Building a system of complete contol

Clients and 3D designers are keen to follow the model set by desktop publishing, streamlining the production process and working practice, says Sutherland Lyall

There’s a general belief that, universally, the Mac is the designer’s computer tool of choice. That’s certainly true for some sectors of design, but in the 3D design world of architecture, interior design and product design, it’s a promiscuous mix of historical systems mostly predicated on the early availability of appropriate software on particular platforms. For example, there’s AutoCad on the PC for interior and exterior architects, whizzy 3D animation on Silicon Graphics machines for movie and special effects designers and CAD- CAM apps on high-end UNIX machines (including SGIs) for product and engineering designers.

Current conventions for architects and interior designers expect them to produce 2D drawings, hermetic lines on bits of paper, which the contractors and subcontractors have to interpret successfully to carry out their work. A great deal of computing power goes into doing more slowly what was formerly done quite speedily with a drafting machine and Radiograph. What outsiders don’t realise, however, is that this kind of designer spends a large proportion of working time making revisions and alterations.

The standard file format for moving around the construction industry is called DXF, and as every product manufacturer and sub-contractor uses PC/AutoCad, or something like it, this is where investing in a fastish PC and AutoCad makes a lot of sense. Once the essential model of the building or space is in the computer, making alterations is a piece of cake – the old way involved doing everything from scratch every time a revision was needed.

No one would say construction information technology was a beautiful or elegant beast, but for a deeply conservative industry, it is surprisingly, if shambolically, together.

There is a visionary argument rattling around this section of the design industry which says there is something slightly crazy about investing in heavy-duty computers for the relatively footling task of producing drawings. Why not go to the logical conclusion, runs this discussion point. Why not bolt on computer-aided manufacture (CAM)? Before you snigger at the idea of architectural CAD- CAM, it’s worth pointing out that some sectors of the construction industry are taking tentative and piecemeal steps in precisely this direction.

Where this is already a reality is in product design. A model is to be found in the recent history of publishing design and production, in which a whole fallible intermediate sector of the process, which is to say typesetting, was entirely eliminated.

It’s not a reality for all product design by any means. But bits of it have already gone through something analogous to the desktop publishing revolution, in which content and form are brought together, tasted for quality and relevance, approved by the client and then electronically squirted into the brain of the machinery which produces the artefacts. What has happened in the past year or so is that many product design clients with their own CAD-CAM and manufacturing set-ups are demanding that their design consultants are able to interface directly with the company manufacturing machinery.

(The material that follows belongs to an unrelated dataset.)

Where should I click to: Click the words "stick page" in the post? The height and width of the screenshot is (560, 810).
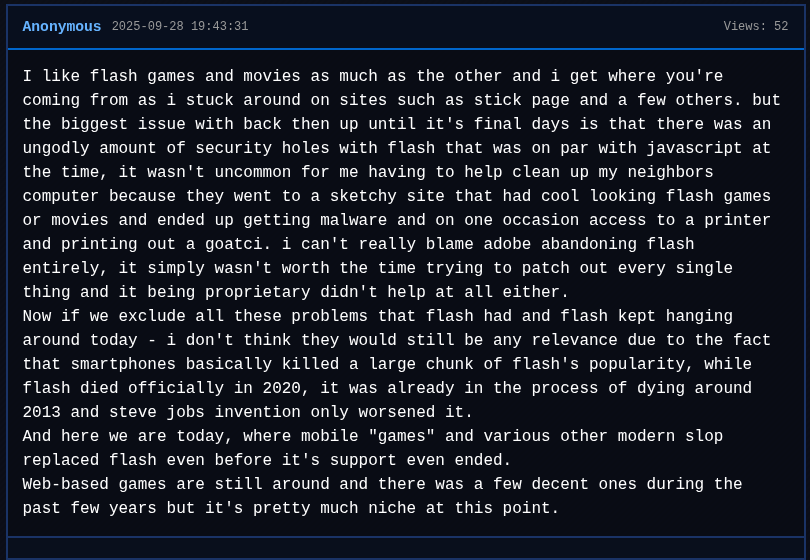522,101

Here is a situation which designers have always called for. It is one in which they are in total control, not only of the concept and visual and engineering design, but of the making process as well.

In the old days your client’s engineers could quietly scrap the very expensive tool they had “accidentally made” inside-out and no one was any the wiser. In this new regime of total responsibility, the designer has to get things absolutely right. You rather hope that their fees reflect that.

There is another nice analogy with DTP. It’s the introduction of relatively cheap desktop milling machines, the equivalent of A3 deskjet printers, for quick proofing in the office. Limited in size, naturally, they give designers the ability to rough out 3D representations of their design – a succession if necessary – until the design is sufficiently advanced for it to be sent for expensive rapid prototyping. In this arena the applications and equipment have to be robust and fast. As Mac graphics people have discovered, their beloved systems are not fast at rendering 2D images. And although computerised product designers use such Mac apps as Photoshop for surface images, the serious stuff, the 3D apps which output IGES transfer images to guide the machines, will normally be running on UNIX machines. This makes the current batch of 3D applications based on the new Mac API just a tad mimsy.